Last edited by a moderator:

#### WBahn

Joined Mar 31, 2012
26,398
A lot of it depends on your packet format. Can you embed a header in the packets going from A to B that will survive and be in the packets echoed back from B? If so, then you can filter based on the header. Are you guaranteed that the packets will come back from B in the same order than they went out from A in? If so, then you could copy the sent packets into a queue and match them up against the packets coming back and drop the ones that match before you pop them out of the queue. There are probably other ways as well, but it depends on the specifics of your system.

#### bug13

Joined Feb 13, 2012
1,924
A lot of it depends on your packet format. Can you embed a header in the packets going from A to B that will survive and be in the packets echoed back from B? If so, then you can filter based on the header. Are you guaranteed that the packets will come back from B in the same order than they went out from A in? If so, then you could copy the sent packets into a queue and match them up against the packets coming back and drop the ones that match before you pop them out of the queue. There are probably other ways as well, but it depends on the specifics of your system.
Hi WBahn,

Thank you for the quick replay.
As of method 1: I can embed a header or some sort in the packets, but I am pretty sure B won't recognize the packets if I do. Because there is a format/protocol it needs to follow in order for B to recognize them.
As of method 2: I am pretty sure that its not guaranteed that the packets came back the same order they went out, as B have 4 buffer banks to store received packets. And there is a good chance that the data generated in B come back before the packets send from B.

#### WBahn

Joined Mar 31, 2012
26,398
Okay, so ask yourself if, as a smart human being, there is any way that YOU could look at the data stream coming from B and tell which packets were echoes of packets originally sent from A. If you can't tell the difference, then there is no way for A to tell the difference.

#### bug13

Joined Feb 13, 2012
1,924
Okay, so ask yourself if, as a smart human being, there is any way that YOU could look at the data stream coming from B and tell which packets were echoes of packets originally sent from A. If you can't tell the difference, then there is no way for A to tell the difference.
OK, there is one way it may work, after some thinking.

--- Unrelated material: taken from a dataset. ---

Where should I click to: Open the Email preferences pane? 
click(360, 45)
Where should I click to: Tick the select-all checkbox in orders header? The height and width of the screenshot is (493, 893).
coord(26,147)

Make a copy of the a few latest TX packets from A to B, and put them in memory. Add a time stamp on each copy was made. Scan every packet come out from B, if the packet match any packets store in memory, filter out that packet and clear the same packet store in memory.
Also, expire any packet store in memory after some time, say 1s.

Here is how I think I should implement it.

Code:
typedef struct __SHADOW_BUFFER__
{
uint8_t data[MAX_PACKET_SIZE];
uint8_t len;
bool isEmpty;
uint16_t timeStamp;

// rx interrupt
void interrupt ON_RX(void)
{
getOnePacketAndStoreItSomewhere();
}

// loop
while(1)
{
// make a copy of the latest packets going from A to B
if (TX available)
{
// do other TX stuff
}
// match the RX packet with packet in shadow buffer, if match, filter out the packet
filterPacket();
// if a packet's life is longer than a pre-define time, expire it
expirePacket();
}
any loop hole??

Thanks.

#### WBahn

Joined Mar 31, 2012
26,398
I haven't looked at the code, but the description sounds reasonable. One thing to consider is the relationship between the buffer length and your timeout value. If you have a T second timeout value, you want to be sure that you can store as many packets as you can transmit in T seconds.

#### bug13

Joined Feb 13, 2012
1,924
I haven't looked at the code, but the description sounds reasonable. One thing to consider is the relationship between the buffer length and your timeout value. If you have a T second timeout value, you want to be sure that you can store as many packets as you can transmit in T seconds.
Hi WBahn,

Didn't aware of the relationship between the buffer length and your timeout value, thank you for pointing this out.

#### John P

Joined Oct 14, 2008
1,861
An alternative approach: would it be possible to insert some unique marker in the packets sent from A to B, so that when that packet was echoed back to A, A could recognize it as "one of mine"? But maybe the packets generated by unit B are unpredictable and this wouldn't work. But even if it works imperfectly (an occasional packet generated by B would be discarded as an echo) could it still be "good enough"?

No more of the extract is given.